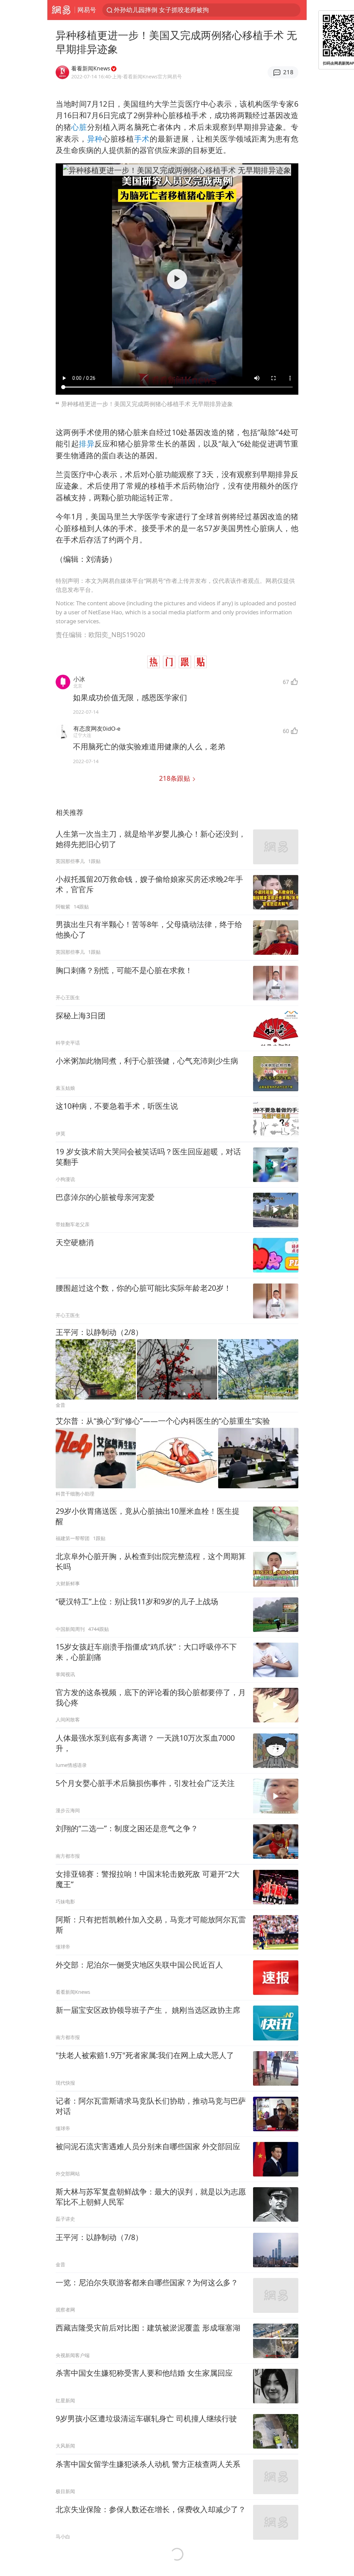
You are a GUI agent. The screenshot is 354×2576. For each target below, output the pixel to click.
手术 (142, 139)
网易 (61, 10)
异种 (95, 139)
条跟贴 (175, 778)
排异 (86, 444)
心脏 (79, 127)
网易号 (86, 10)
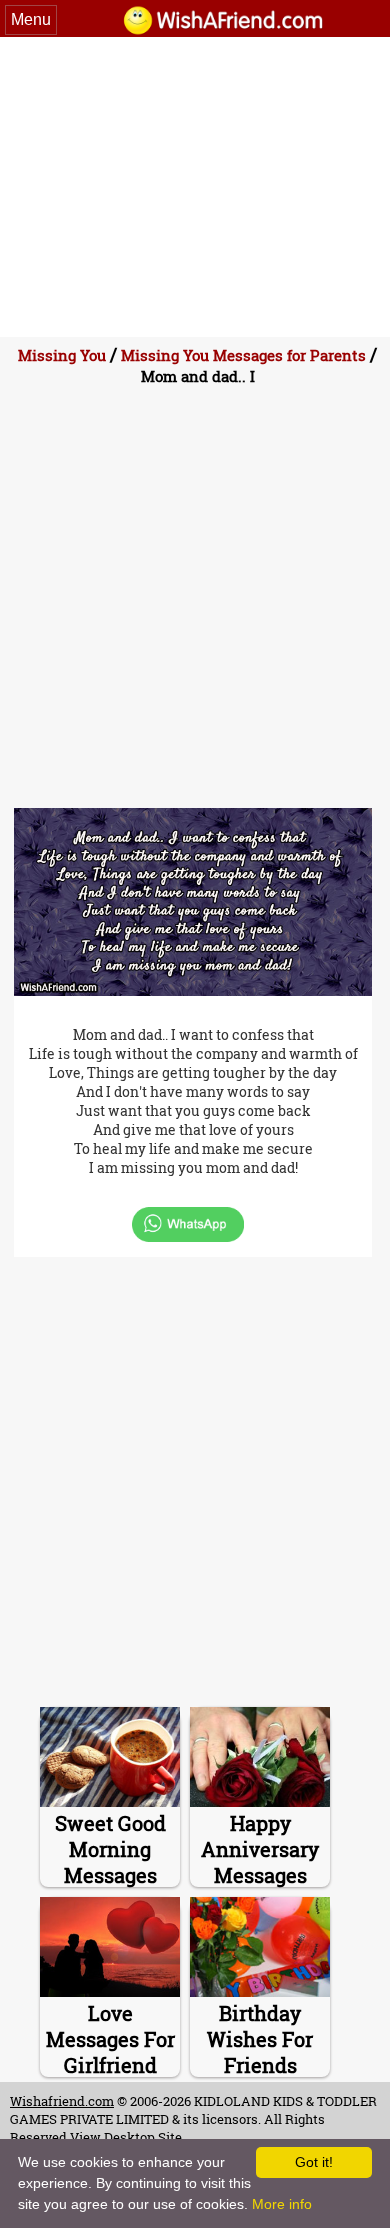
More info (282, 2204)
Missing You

-.-.-

● TASK TO COMPLETE
Everything in the records above must be repeated exactly, except the pictures.

● TASK SOLUTION
You are a GUI agent. The screenshot is 354×2576. For each target below, output the pixel to click.
手术 (142, 139)
网易 (61, 10)
异种 (95, 139)
条跟贴 (175, 778)
排异 (86, 444)
心脏 (79, 127)
网易号 (86, 10)
More info (282, 2204)
Missing You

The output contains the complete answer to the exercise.